Industrial Control Systems (ICS)
Systems used to control industrial processes. Includes SCADA, DCS, PLCs, RTUs, and HMIs. Found in energy, utilities, manufacturing, and transportation sectors.
ICS Architecture
Purdue Model Levels
| Level | Name | Components |
|---|---|---|
| 5 | Enterprise Network | Internet, Business systems, Email |
| 4 | Site Business | ERP, Site operations, IT systems |
| 3.5 | DMZ | Historians, Patch servers, Jump hosts |
| 3 | Site Operations | SCADA servers, HMI, Engineering WS |
| 2 | Area Control | Area PLCs, Supervisory controllers |
| 1 | Basic Control | PLCs, RTUs, DCS controllers |
| 0 | Process | Sensors, Actuators, Physical equipment |
Guide Sections
Reconnaissance
Passive discovery of ICS systems, Shodan, and asset identification.
Industrial Protocols
Modbus, DNP3, OPC UA, BACnet, and other ICS protocols.
Network Architecture
Purdue model, segmentation, and network security assessment.
PLC/RTU Attacks
Controller vulnerabilities, logic manipulation, and firmware attacks.
SCADA/HMI Security
SCADA server attacks, HMI vulnerabilities, and historian exploitation.
Safety Considerations
Safety instrumented systems, testing boundaries, and risk management.
Tools
ICS-specific security tools, simulators, and testing frameworks.
Common ICS Components
PLC
Programmable Logic Controller - Industrial computer for automation. Controls machinery and processes.
RTU
Remote Terminal Unit - Interfaces with sensors/actuators in remote locations. Reports to SCADA.
HMI
Human Machine Interface - Graphical interface for operators to monitor and control processes.
SCADA
Supervisory Control and Data Acquisition - Centralized monitoring and control of distributed systems.
DCS
Distributed Control System - Integrated control architecture for continuous processes.
Historian
Time-series database storing process data for analysis, trending, and compliance.
ICS vs IT Security
| Aspect | IT Systems | ICS/OT Systems |
|---|---|---|
| Priority | Confidentiality > Integrity > Availability | Safety > Availability > Integrity > Confidentiality |
| Uptime | 99.9% acceptable | 24/7/365, no maintenance windows |
| Patching | Regular patch cycles | Rare, requires extensive testing |
| Lifespan | 3-5 years | 15-30+ years |
| Impact | Data loss, financial | Physical damage, safety incidents, environmental |
Key Standards & Frameworks
- IEC 62443 - Industrial automation and control systems security
- NIST SP 800-82 - Guide to ICS Security
- NERC CIP - Critical Infrastructure Protection (power grid)

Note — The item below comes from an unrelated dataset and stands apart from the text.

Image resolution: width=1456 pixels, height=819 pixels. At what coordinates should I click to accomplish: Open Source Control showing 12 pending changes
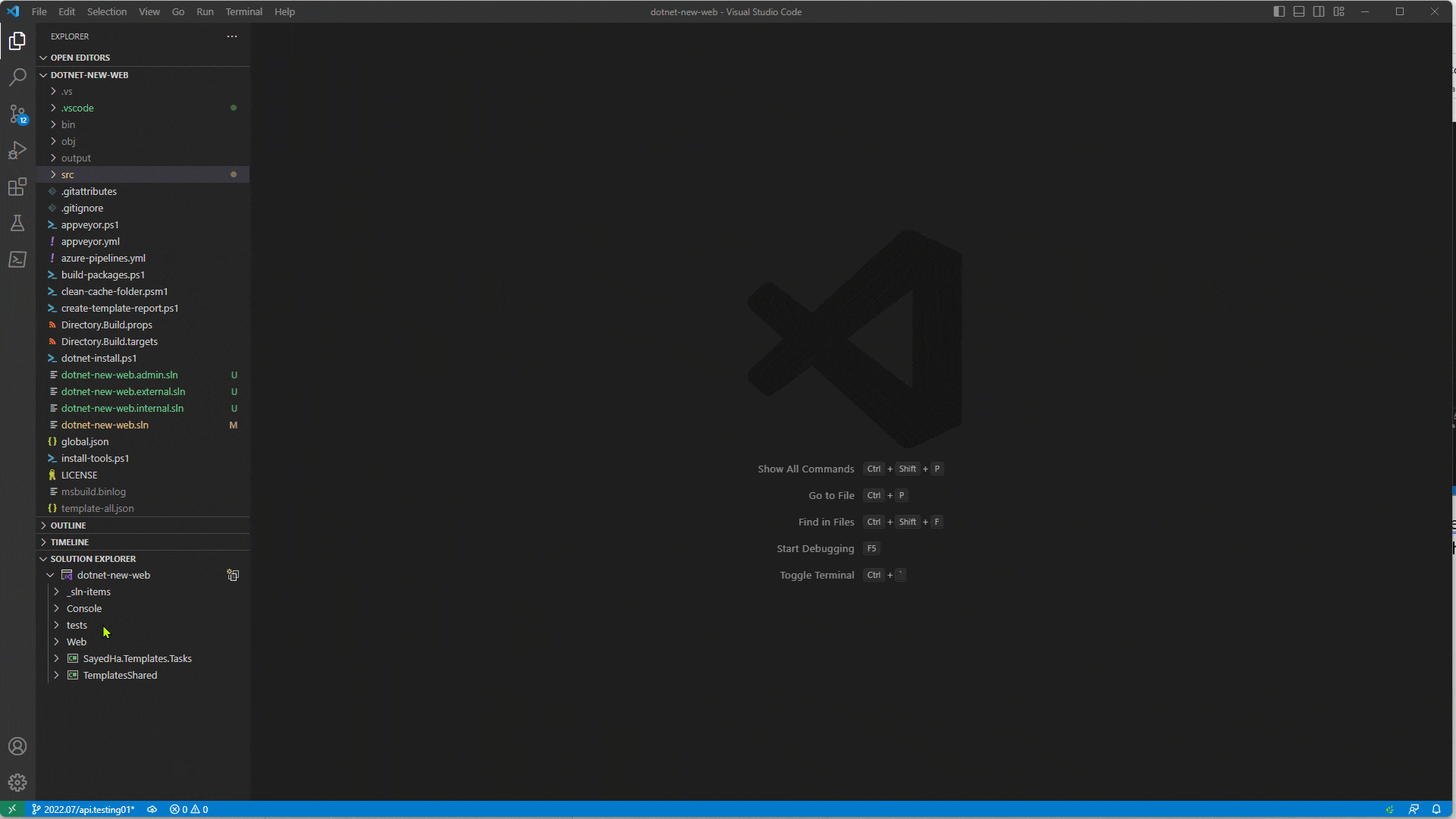pos(17,114)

- ISA/IEC 62443 - Security levels and zones
- MITRE ATT&CK for ICS - Adversary tactics and techniques for ICS
Lab Environment
⚠️ Legal Disclaimer
OT/ICS security testing can cause physical harm if performed incorrectly. Only test systems you own or have explicit written authorization to test. Always use isolated lab environments for learning and follow safety protocols.